Lost 100-Year-Old Movie Discovered In Parking Lot

By TeeJay Small | Published

In the internet age, lost media has become something of a treasure since nearly everything is now backed up on hard drives and archives across the net. Apparently, a 100-year-old lost movie was recently discovered in Omaha, Nebraska, which has silent film fans in a frenzy. The film features iconic 1920s screen performer Clara Bow in the leading role, reinvigorating interest in the late actress’ career.

A Parking Lot Auction

According to an exclusive report from 6 News WOWT Nebraska, the lost movie was discovered by pure chance at a parking lot auction after a long-defunct film distribution company headquartered in Omaha officially shuttered its doors. A Kansas City film buff named Gary Huggins attended the auction and purchased a stack of old film stock in an ‘everything must go’ sale in hopes of finding a few century-old cartoon reels. What Huggins found instead turned out to be much more valuable, as the lost Clara Bow movie was buried within the stack.

The Pill Pounder

The lost movie was originally pressed for distribution in 1923 and held the title The Pill Pounder. It was a silent film touted a leading performance from late 1920s bombshell Clara Bow, who functioned as one of the first progressive women in cinema history. Almost no information can be found about the film online, as it was initially produced by a small indie film studio in New York, and the distributor folded shortly after the final cut of the movie was completed in the editing bay.
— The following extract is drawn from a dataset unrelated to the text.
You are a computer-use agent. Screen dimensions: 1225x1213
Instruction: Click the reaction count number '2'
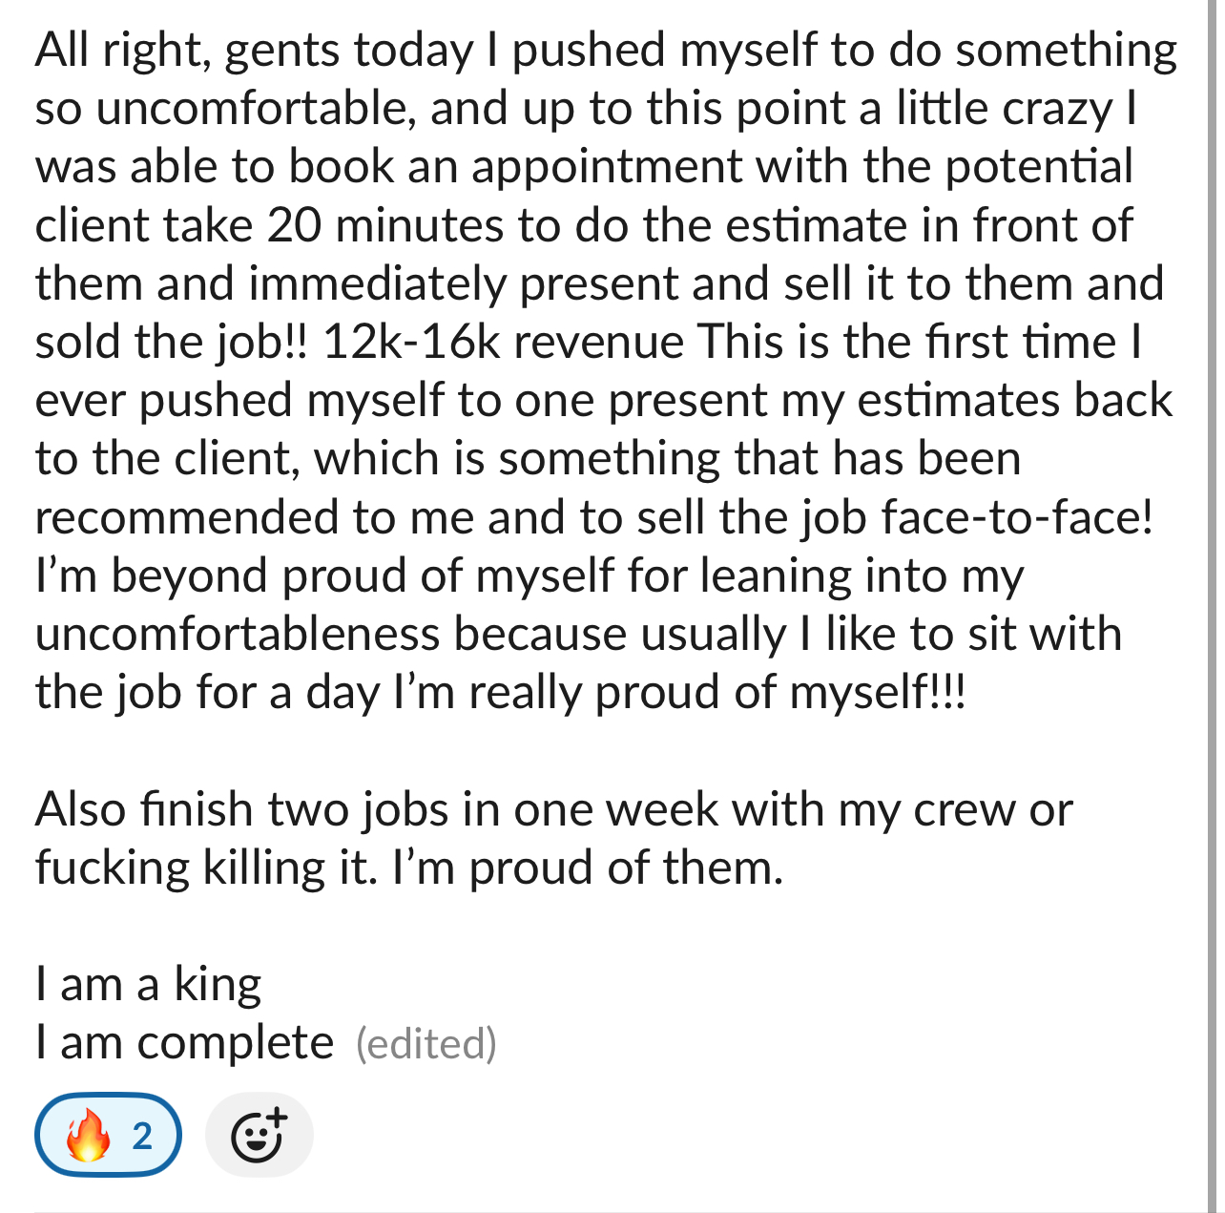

Few Original Films Survive 100 Years

In addition to finding the lost movie, it’s a miracle that the old reel is still intact, as many movies shot before the 1950s were printed onto film stock containing nitrate. This makes the films highly flammable, combustible, and constantly in danger of degradation. This is especially highlighted in modern pop culture in the 2009 Quentin Tarantino film Inglourious Basterds, in which nitrate film stock is ignited in a scheme to burn down a building full of high-ranking nazi soldiers.

A Lucky Twist Of Fate

In the case of the Clara Bow silent feature, the film stock is in excellent shape, prompting Gary Huggins to pass the material on to film preservationist David Stenn. Stenn was elated to get a chance to recover the lost movie, as he literally wrote the book on Clara Bow with a work titled Clara Bow: Runnin’ Wild published in 1988. Apparently Huggins’ discovery was master copy of The Pill Pounder which was pressed on safety stock, preventing it from crumbling over the course of the last hundred years.

A Piece Of Movie History

Thanks to Huggins purchasing the stack of footage for only $20 and Stenn’s work preserving the new discovery, the lost movie will be shown on the big screen for the very first time next month at the San Francisco Silent Film Festival. The Pill Pounder is said to be one of Clara Bow’s earliest works, with historians still on the hunt for a rumored expanded edition that contains an extra ten minutes or so of additional footage. The discovery of the film will surely go down in cinema history as one of the greatest rare finds of all time.